Salud
La OMS respalda el uso de medicamentos GLP-1 contra la obesidad, pero advierte sobre riesgos de acceso y costos

La Organización Mundial de la Salud (OMS) emitió este martes una guía que avala el uso de tres medicamentos análogos de la hormona GLP-1 –semaglutida, liraglutida y tirzepatida– para el tratamiento de la obesidad en adultos, una enfermedad que ya afecta a mil millones de personas y cuya prevalencia podría duplicarse en los próximos cinco años.
Estos fármacos, creados inicialmente para la diabetes tipo 2, actúan imitando hormonas intestinales que reducen el apetito, retardan el vaciado gástrico y mejoran la regulación de la glucosa.

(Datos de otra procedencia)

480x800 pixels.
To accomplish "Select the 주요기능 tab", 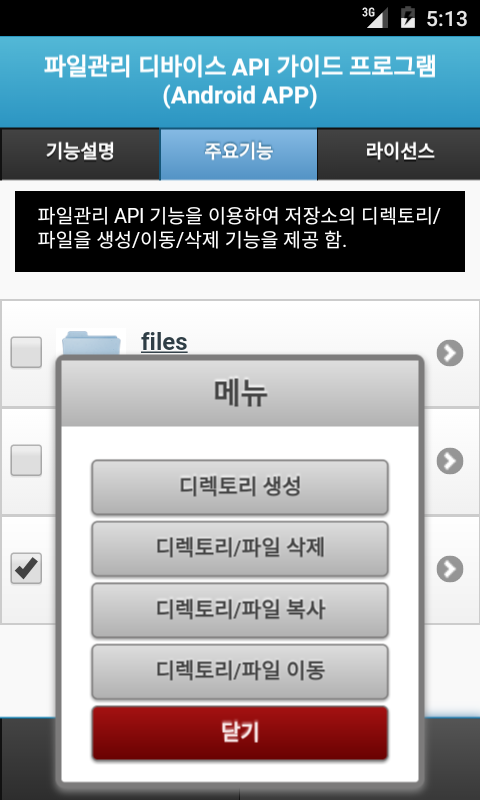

Sin embargo, su prescripción para la pérdida de peso ha generado controversia debido a la escasez que enfrentan los pacientes diabéticos, su alto costo para los sistemas de salud y el debate ético sobre su uso con fines estéticos.

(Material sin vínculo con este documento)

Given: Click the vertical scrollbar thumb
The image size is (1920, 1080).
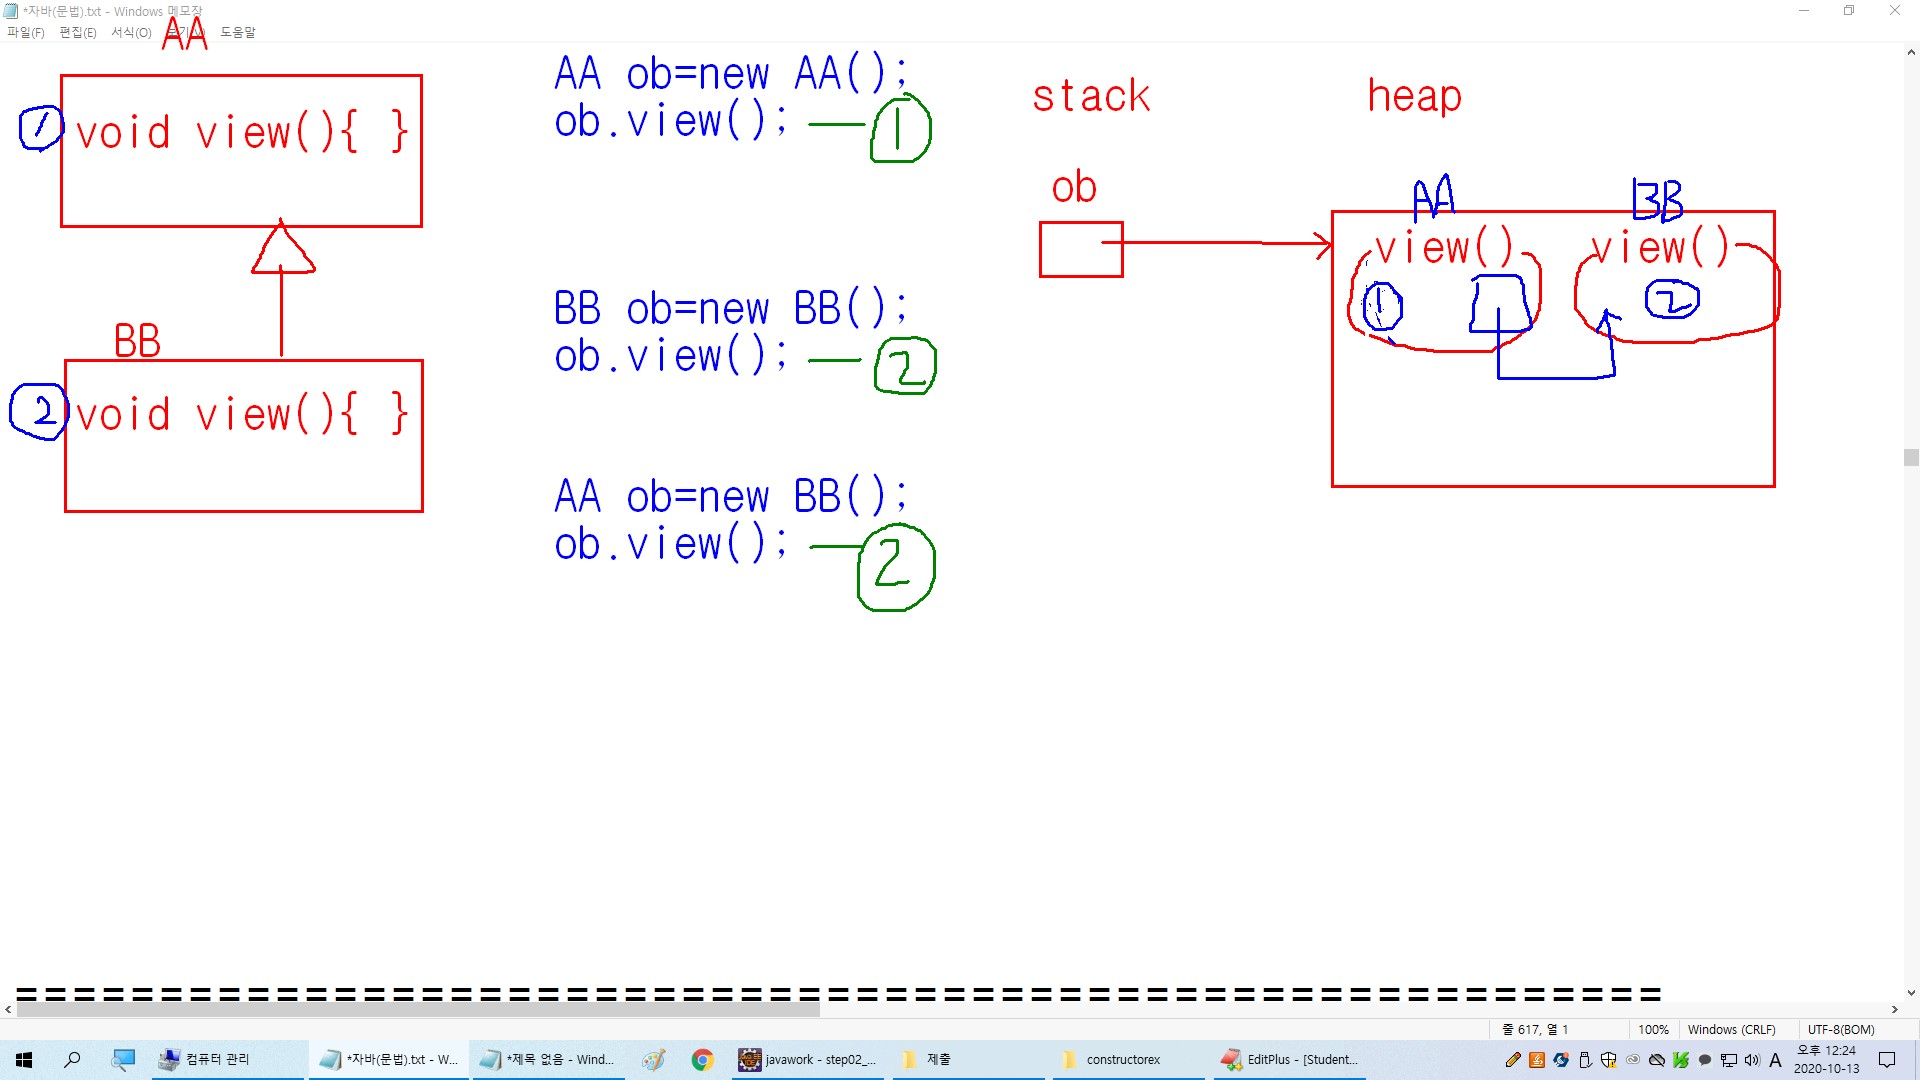Looking at the screenshot, I should pos(1911,458).
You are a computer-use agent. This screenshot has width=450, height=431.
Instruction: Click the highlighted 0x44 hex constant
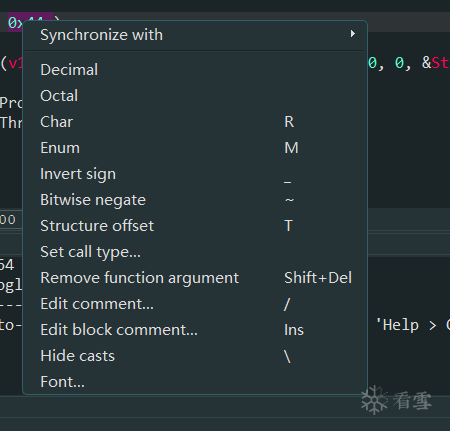(x=15, y=22)
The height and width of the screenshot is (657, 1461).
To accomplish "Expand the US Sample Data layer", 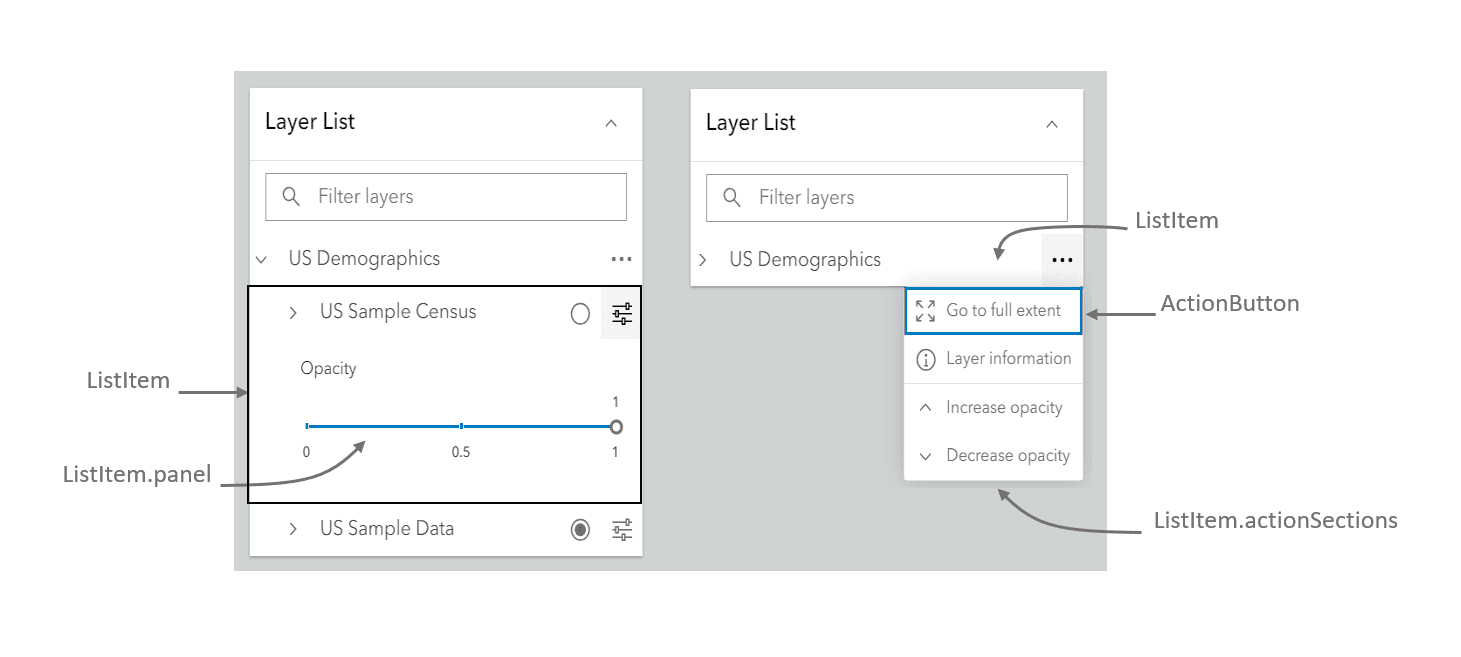I will [x=293, y=529].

Una recomendación con cautela
El director general de la OMS, Tedros Adhanom Ghebreyesus, afirmó que, si bien “la medicación por sí sola no resolverá esta crisis sanitaria mundial, las terapias con GLP-1 pueden ayudar a millones de personas a superar la obesidad y reducir los daños asociados a ella”.
La recomendación es aplicable para tratamientos de larga duración –seis meses o más– en adultos, excluyendo mujeres embarazadas. No obstante, la OMS la calificó como “condicional”, señalando incertidumbres sobre la eficacia y seguridad a largo plazo, los elevados precios actuales, la preparación insuficiente de los sistemas sanitarios y los posibles efectos negativos en la equidad.
La sombra de la desigualdad
Uno de los puntos críticos destacados por la organización es el acceso desigual a estos tratamientos. Incluso con una expansión acelerada de la producción, se estima que menos del 10% de las personas que podrían beneficiarse tendrán acceso a ellos en 2030.
“Sin políticas adecuadas, el acceso a estas terapias podría agravar las disparidades sanitarias existentes”, advirtió la OMS. Entre las estrategias propuestas para mejorar la disponibilidad figuran las compras conjuntas entre países, los precios escalonados según el nivel de ingresos y los acuerdos de licenciamiento para permitir la fabricación genérica y reducir costos.
Contexto de una crisis global
La obesidad es un factor de riesgo clave para enfermedades no transmisibles como padecimientos cardiovasculares, diabetes tipo 2 y ciertos tipos de cáncer, además de empeorar los resultados en pacientes con enfermedades infecciosas. En 2024, la OMS asoció la obesidad con 3.7 millones de muertes, y se proyecta que su costo económico global alcance los 3 billones de dólares para 2030.
La guía también aborda la preocupación de que estos medicamentos puedan convertirse en tratamientos crónicos, dado que existe una tendencia a recuperar peso tras suspenderlos. Asimismo, señala que la evidencia sobre el beneficio adicional de combinar la terapia con dieta y ejercicio físico es aún limitada.
Con esta recomendación, la OMS busca ofrecer un marco para que los sistemas de salud integren estas terapias de manera segura, efectiva y equitativa, sin perder de vista la necesidad de abordar las causas estructurales de la obesidad.